Work order:
What lines of the data below hold the string "sidebar"? Copy each one.

(Saved entries)
────────────────────────────────────────

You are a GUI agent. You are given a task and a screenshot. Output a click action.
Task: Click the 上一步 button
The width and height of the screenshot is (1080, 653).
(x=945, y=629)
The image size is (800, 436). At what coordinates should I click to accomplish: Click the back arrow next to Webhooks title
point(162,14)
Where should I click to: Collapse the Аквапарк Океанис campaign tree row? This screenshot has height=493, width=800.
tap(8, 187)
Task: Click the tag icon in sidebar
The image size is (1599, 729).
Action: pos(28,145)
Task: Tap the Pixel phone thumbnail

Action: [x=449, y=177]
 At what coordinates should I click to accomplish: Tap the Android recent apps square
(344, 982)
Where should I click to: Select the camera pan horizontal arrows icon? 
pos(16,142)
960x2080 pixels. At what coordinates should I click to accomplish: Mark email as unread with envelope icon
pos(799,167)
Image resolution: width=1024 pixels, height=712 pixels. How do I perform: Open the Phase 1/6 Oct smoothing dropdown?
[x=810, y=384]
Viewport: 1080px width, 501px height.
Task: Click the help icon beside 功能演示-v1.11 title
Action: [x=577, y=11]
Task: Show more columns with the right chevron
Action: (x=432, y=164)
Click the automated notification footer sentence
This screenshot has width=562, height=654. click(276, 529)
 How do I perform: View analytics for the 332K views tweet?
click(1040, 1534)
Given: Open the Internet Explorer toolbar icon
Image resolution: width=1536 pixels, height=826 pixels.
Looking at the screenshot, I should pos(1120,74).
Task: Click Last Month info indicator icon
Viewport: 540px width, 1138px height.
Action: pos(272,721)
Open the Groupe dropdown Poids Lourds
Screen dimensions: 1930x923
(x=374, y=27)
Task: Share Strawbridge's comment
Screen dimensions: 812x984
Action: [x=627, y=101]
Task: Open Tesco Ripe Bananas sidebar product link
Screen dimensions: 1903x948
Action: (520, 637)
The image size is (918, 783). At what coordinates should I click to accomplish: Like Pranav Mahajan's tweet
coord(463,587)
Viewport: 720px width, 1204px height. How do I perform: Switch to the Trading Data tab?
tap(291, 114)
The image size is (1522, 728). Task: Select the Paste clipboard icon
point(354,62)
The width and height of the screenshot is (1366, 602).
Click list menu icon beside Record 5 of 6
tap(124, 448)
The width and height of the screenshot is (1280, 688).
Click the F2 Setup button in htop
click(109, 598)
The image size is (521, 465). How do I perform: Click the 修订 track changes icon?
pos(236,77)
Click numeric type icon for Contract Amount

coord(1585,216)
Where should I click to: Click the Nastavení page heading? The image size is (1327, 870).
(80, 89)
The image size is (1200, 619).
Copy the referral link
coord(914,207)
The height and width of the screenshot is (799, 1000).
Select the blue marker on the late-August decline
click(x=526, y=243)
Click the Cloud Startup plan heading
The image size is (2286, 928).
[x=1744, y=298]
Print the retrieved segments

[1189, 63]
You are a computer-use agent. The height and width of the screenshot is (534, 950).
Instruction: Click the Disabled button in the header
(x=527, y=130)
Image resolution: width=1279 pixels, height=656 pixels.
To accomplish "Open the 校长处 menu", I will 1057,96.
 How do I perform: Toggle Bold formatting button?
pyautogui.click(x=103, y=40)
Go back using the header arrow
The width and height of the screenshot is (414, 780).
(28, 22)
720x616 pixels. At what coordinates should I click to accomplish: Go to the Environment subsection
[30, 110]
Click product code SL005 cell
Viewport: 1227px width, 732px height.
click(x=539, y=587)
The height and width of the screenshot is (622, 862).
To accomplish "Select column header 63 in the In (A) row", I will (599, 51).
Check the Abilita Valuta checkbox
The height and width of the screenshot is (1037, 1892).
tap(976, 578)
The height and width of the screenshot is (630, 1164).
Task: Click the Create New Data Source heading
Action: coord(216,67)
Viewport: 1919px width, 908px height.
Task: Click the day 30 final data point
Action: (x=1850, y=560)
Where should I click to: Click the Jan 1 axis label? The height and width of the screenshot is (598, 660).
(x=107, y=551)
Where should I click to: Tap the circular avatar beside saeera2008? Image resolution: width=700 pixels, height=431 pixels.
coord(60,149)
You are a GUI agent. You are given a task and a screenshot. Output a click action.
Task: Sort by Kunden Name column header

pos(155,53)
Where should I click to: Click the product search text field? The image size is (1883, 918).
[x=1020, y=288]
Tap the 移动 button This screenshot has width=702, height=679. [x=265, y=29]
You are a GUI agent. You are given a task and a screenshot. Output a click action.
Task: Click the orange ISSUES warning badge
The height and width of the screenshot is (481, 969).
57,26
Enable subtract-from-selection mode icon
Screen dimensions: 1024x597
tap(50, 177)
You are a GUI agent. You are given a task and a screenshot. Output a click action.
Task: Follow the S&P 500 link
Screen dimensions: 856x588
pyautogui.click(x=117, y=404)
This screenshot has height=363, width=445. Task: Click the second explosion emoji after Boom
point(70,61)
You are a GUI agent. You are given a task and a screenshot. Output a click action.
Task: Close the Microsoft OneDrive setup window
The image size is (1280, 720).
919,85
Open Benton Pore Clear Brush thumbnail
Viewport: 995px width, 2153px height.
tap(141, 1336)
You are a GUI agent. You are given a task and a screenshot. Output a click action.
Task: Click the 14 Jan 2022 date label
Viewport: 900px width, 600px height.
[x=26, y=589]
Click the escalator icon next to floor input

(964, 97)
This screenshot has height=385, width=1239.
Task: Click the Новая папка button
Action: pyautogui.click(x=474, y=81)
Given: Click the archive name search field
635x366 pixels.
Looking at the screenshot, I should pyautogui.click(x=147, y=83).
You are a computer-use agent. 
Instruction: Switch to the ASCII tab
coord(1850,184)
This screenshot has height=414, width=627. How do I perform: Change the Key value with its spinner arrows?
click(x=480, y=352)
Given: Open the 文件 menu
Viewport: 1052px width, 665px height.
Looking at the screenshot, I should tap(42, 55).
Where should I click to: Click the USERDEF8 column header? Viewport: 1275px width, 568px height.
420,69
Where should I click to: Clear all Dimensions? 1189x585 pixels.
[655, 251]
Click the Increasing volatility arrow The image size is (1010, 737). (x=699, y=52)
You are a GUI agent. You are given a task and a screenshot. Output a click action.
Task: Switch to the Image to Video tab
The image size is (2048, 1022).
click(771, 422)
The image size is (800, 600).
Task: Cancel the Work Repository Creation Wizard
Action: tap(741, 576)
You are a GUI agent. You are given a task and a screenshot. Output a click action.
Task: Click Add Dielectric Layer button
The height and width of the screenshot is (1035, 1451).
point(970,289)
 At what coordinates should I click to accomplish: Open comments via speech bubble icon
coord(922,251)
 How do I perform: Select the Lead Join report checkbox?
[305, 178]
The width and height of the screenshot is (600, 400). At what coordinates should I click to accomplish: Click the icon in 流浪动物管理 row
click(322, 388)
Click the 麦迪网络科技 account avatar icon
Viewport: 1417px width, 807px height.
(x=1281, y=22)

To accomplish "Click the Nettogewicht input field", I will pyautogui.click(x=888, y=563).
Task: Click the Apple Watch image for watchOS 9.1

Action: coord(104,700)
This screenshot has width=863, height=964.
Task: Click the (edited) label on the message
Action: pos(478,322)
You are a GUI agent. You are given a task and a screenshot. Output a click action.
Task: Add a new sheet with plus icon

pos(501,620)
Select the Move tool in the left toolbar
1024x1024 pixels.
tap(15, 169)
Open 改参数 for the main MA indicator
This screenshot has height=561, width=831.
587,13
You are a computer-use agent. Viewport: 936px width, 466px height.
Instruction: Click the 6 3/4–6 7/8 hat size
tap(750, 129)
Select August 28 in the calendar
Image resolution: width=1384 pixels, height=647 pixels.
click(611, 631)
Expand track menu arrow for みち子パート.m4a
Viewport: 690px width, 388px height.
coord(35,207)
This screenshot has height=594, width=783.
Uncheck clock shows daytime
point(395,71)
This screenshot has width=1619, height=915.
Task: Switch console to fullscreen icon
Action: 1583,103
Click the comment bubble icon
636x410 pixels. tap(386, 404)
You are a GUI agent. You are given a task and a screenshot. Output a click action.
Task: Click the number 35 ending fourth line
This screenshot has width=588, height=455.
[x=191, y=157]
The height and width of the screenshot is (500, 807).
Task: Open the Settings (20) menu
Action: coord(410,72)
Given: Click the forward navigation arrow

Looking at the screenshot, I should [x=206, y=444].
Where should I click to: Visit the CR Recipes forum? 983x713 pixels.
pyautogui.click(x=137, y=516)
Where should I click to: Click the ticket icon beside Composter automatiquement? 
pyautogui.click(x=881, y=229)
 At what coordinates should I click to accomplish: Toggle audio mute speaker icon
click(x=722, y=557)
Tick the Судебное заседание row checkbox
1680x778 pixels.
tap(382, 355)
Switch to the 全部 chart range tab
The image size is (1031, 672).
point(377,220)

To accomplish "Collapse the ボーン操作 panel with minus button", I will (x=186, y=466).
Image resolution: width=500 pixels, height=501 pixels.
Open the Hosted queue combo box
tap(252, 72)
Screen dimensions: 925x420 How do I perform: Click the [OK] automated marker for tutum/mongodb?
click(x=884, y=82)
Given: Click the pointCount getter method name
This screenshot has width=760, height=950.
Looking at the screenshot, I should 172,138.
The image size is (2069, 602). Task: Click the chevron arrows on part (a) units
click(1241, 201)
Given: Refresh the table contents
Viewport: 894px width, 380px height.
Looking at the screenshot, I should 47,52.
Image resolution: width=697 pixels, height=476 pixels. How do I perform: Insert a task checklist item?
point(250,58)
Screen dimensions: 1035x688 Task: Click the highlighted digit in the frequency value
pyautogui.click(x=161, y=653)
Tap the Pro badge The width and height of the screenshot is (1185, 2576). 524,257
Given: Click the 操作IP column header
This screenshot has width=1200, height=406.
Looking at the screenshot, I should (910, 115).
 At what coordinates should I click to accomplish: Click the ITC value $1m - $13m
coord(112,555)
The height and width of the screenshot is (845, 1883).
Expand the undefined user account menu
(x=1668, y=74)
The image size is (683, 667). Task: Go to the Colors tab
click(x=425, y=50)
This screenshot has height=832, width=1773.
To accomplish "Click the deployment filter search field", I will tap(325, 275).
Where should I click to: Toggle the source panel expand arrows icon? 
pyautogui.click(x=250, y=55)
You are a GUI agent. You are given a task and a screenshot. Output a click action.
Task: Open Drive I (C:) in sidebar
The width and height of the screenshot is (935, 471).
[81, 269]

────────────────────────────────────────

Response:
Task: Click the tag icon in sidebar
Task: Open Tesco Ripe Bananas sidebar product link
Task: Open Drive I (C:) in sidebar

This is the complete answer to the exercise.